Il Milan espugna l'Olimpico Grande Torino per 1-2 al debutto ufficiale in Serie A Enilive. Al termine del match, il tecnico rossonero Ruben Amorim si è presentato nella Sala Conferenze per analizzare la prestazione dei suoi ragazzi e rispondere alle domande dei media presenti. L'allenatore portoghese si è detto molto soddisfatto del controllo del gioco mostrato per larghi tratti della partita, pur evidenziando una fisiologica flessione fisica nell'ultimo quarto d'ora.
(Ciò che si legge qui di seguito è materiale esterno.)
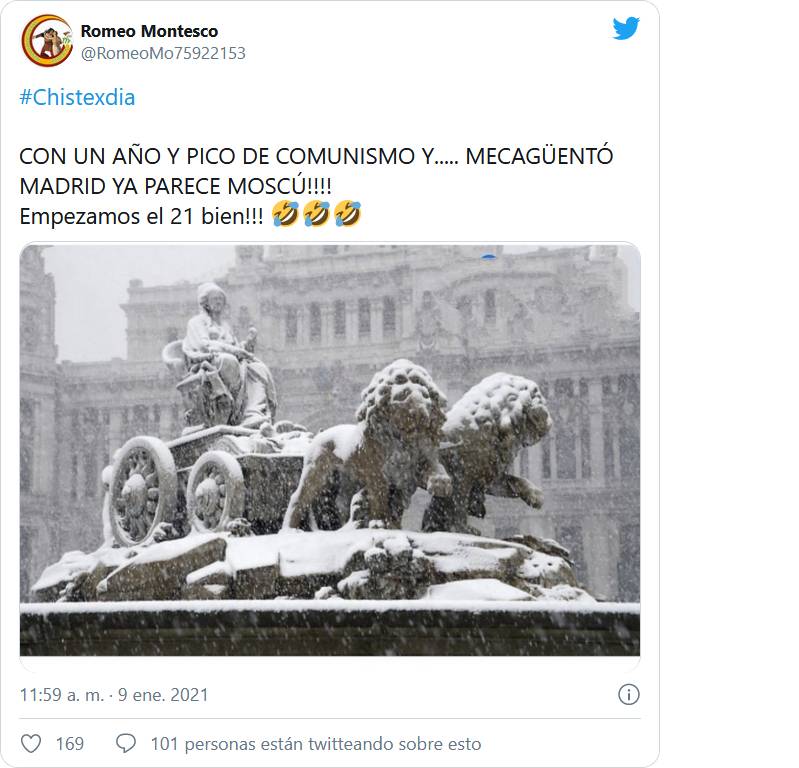
Task: Click the "Empezamos el 21 bien!!!" line
Action: click(x=142, y=216)
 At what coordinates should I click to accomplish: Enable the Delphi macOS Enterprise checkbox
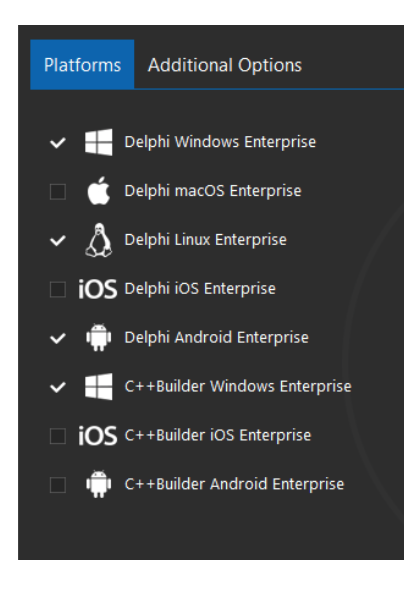pyautogui.click(x=58, y=192)
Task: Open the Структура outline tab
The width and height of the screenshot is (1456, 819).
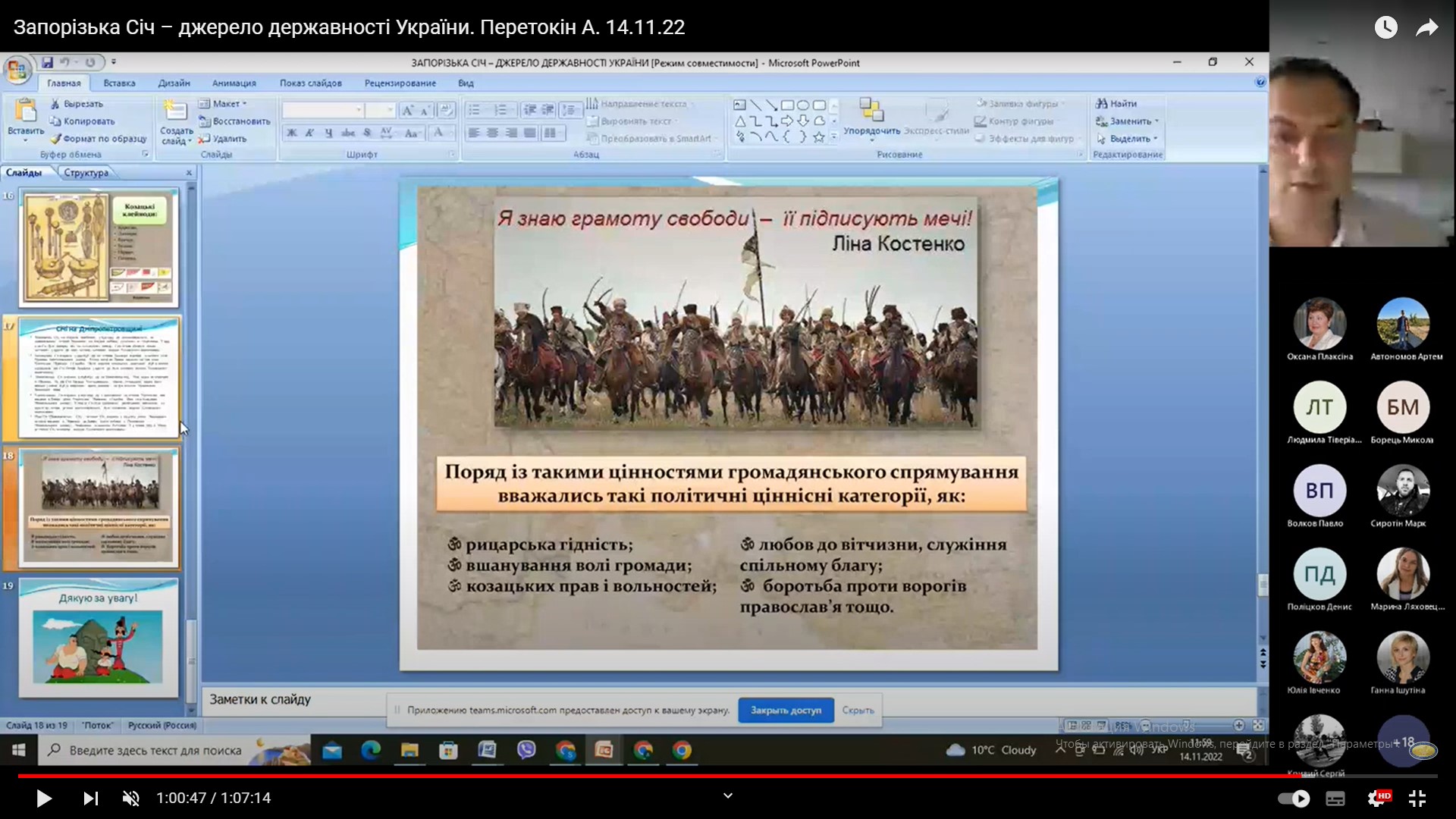Action: [86, 173]
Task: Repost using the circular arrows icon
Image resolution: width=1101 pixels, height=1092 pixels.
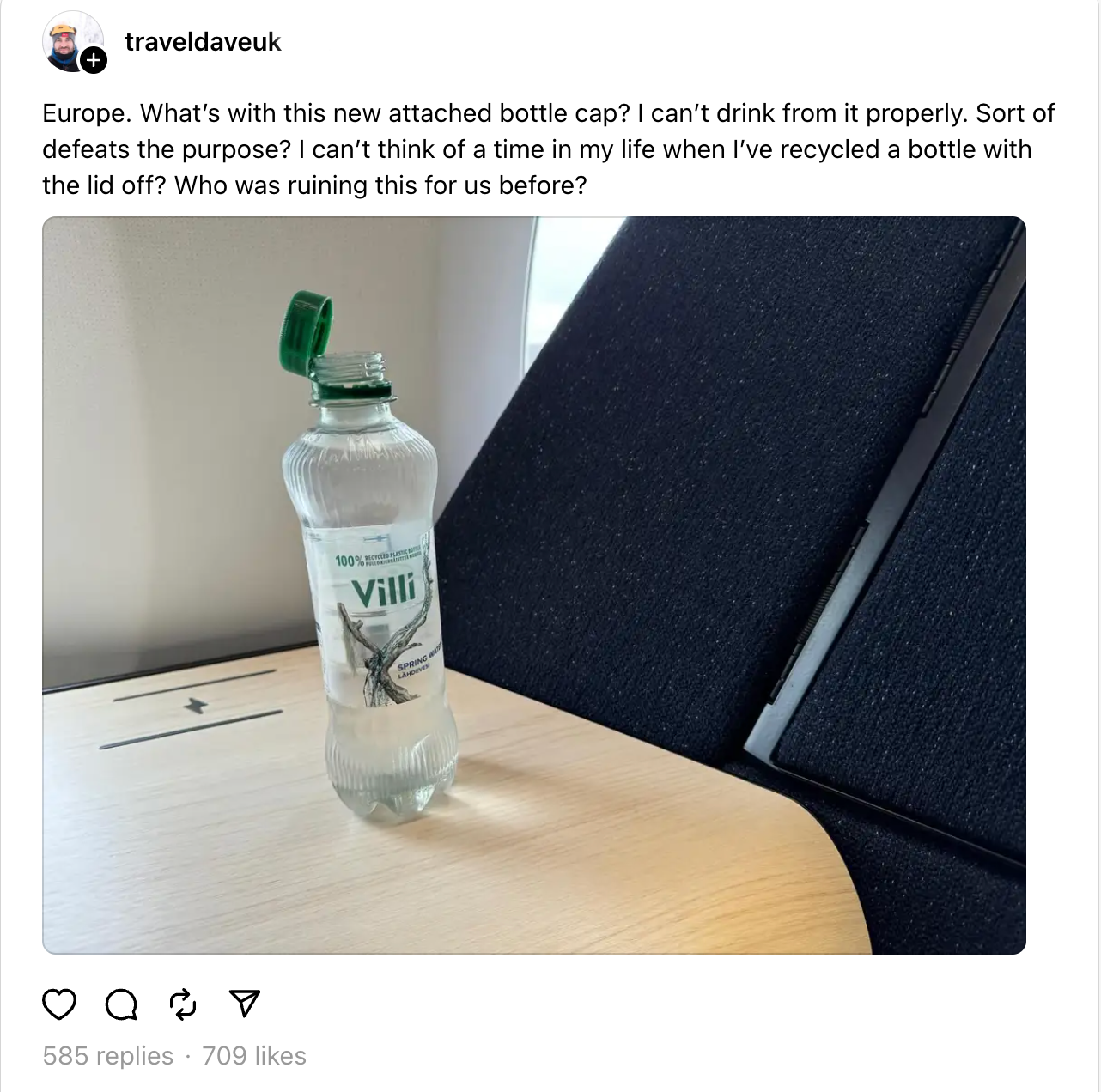Action: 183,1004
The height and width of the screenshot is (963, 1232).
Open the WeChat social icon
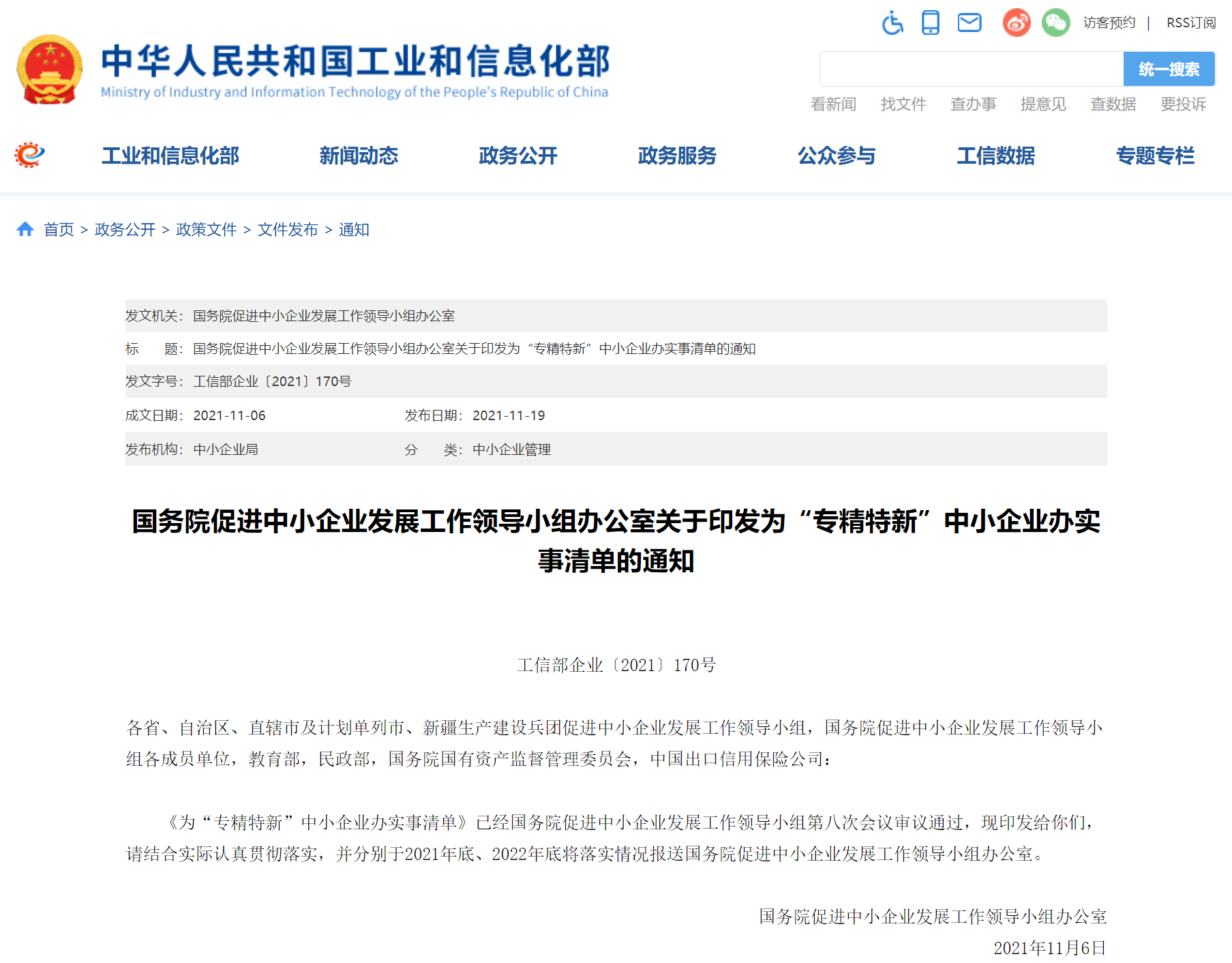coord(1055,23)
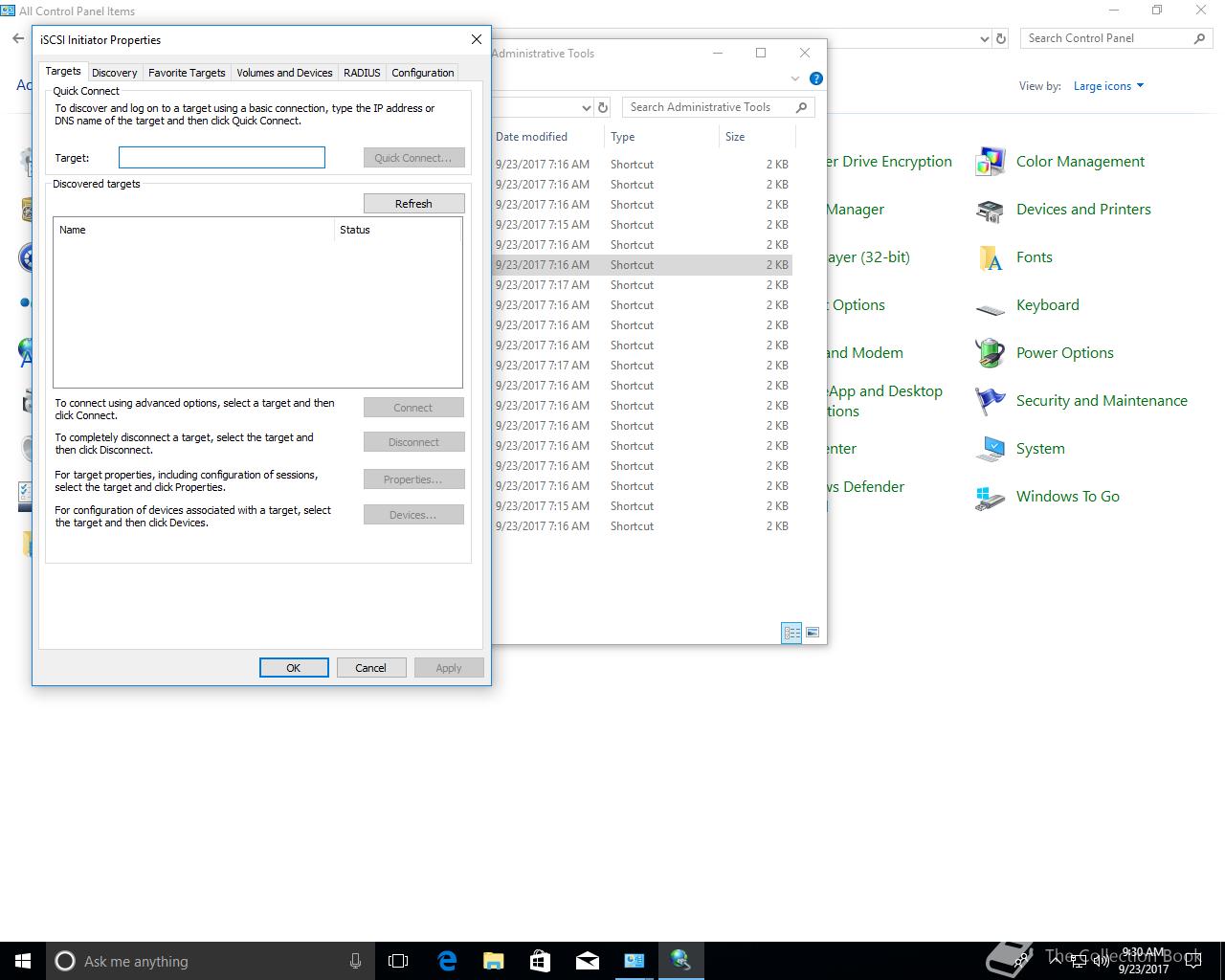
Task: Open the Fonts folder icon
Action: pyautogui.click(x=990, y=257)
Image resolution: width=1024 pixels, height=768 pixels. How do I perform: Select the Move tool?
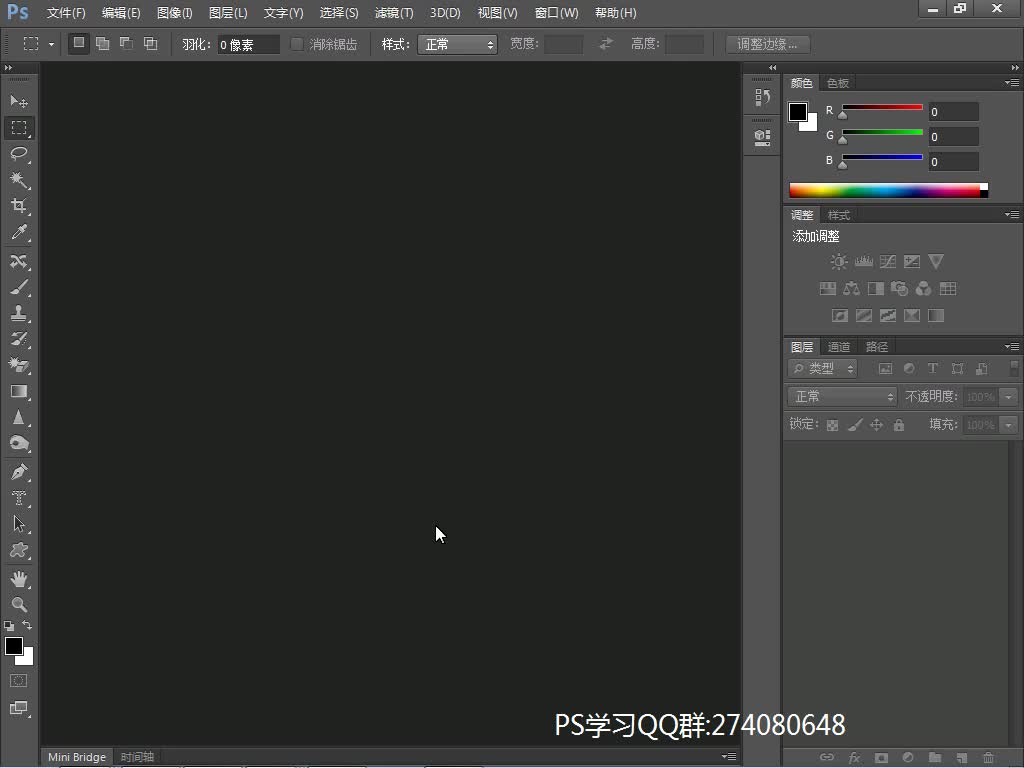pos(19,102)
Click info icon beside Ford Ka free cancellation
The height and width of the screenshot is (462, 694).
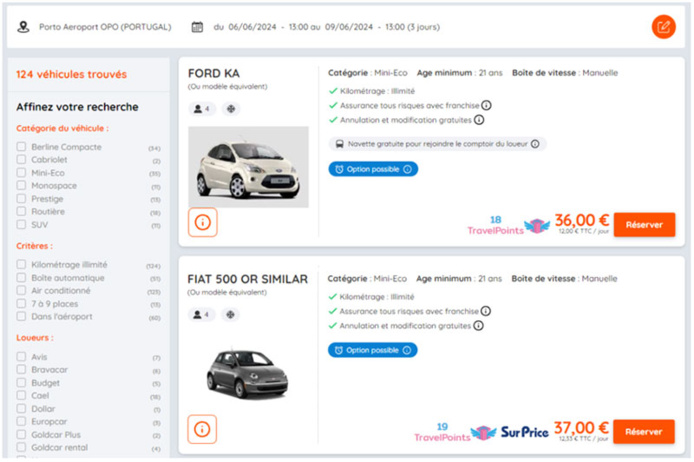(x=479, y=120)
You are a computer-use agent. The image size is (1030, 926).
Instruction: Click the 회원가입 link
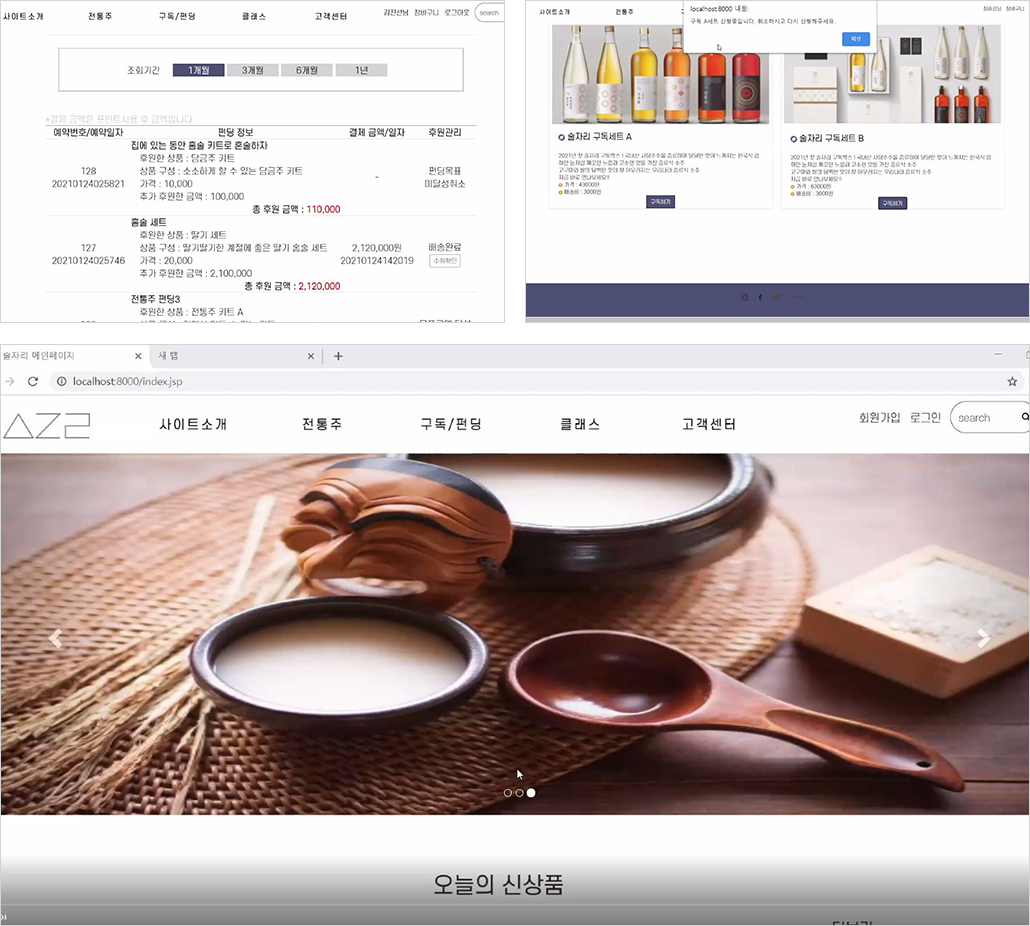coord(880,417)
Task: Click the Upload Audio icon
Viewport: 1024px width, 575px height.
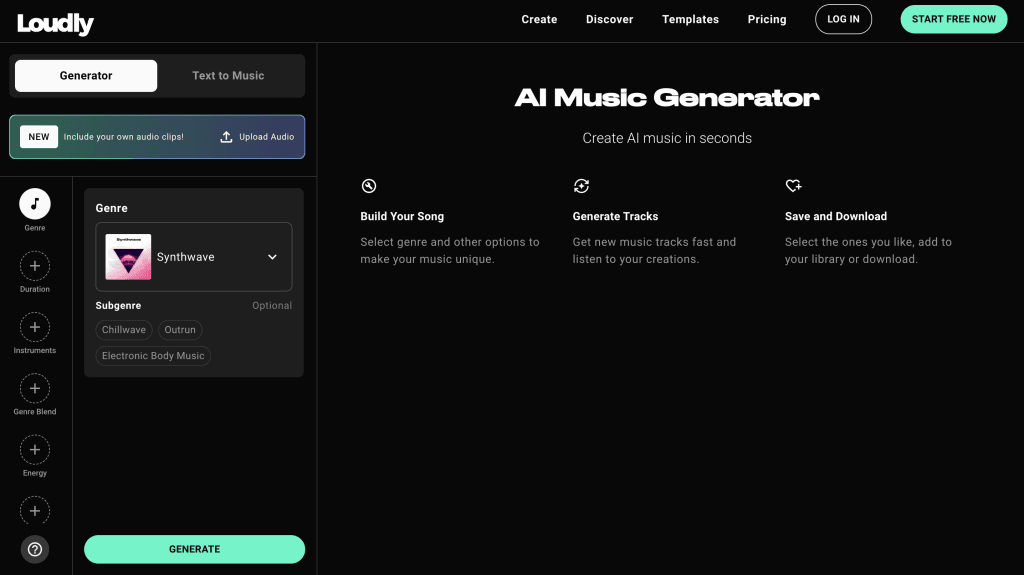Action: (x=227, y=137)
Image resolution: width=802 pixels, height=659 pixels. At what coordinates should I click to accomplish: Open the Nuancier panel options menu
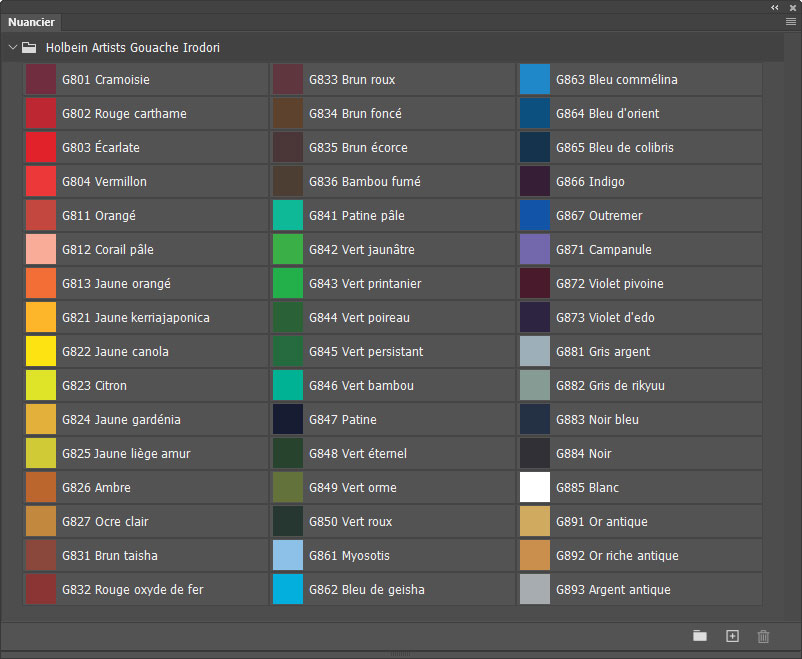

Di seguito tutte le risposte e le considerazioni raccolte a Torino.

IL CONTROLLO DEL GIOCO E LA CONDIZIONE DEI SINGOLI
Il tecnico del Milan ha analizzato la vittoria, elogiando il controllo del gioco e la condizione fisica, nonostante i 75 minuti intensi alla prima uscita stagionale con alcuni giocatori ancora in fase di rodaggio. Amorim ha elogiato il possesso palla, ma ha anche sottolineato la necessità di "uccidere la partita" prima, prendendosi la responsabilità del calo finale.
IL CAPITOLO GIOVANI E LA COESISTENZA TRA CHUKWUEZE E MOREIRA
Grande spazio è stato dedicato alla crescita dei giovani, con un plauso speciale per Cissè, autore del gol del vantaggio, pur sottolineando la necessità di farli crescere con calma. Inoltre, Amorim ha aperto alla possibilità di vedere insieme dal primo minuto Chukwueze e Diego Moreira, elogiandone le caratteristiche tecniche e la duttilità tattica, sottolineando che "giocheranno anche insieme e lotteranno per il ruolo".
IL BILANCIO DEL POST PARTITA DI AMORIM
- Il possesso palla: Ottima gestione dei ritmi di gioco per i primi 75 minuti.
- La gestione dei giovani: Piedi di piombo su Cissè per proteggerlo dalle pressioni.
- Le varianti tattiche: Moreira e Chukwueze pronti a giocare in coppia sulle fasce.
- La forma fisica: Rabiot e Modric devono ancora raggiungere la condizione ideale.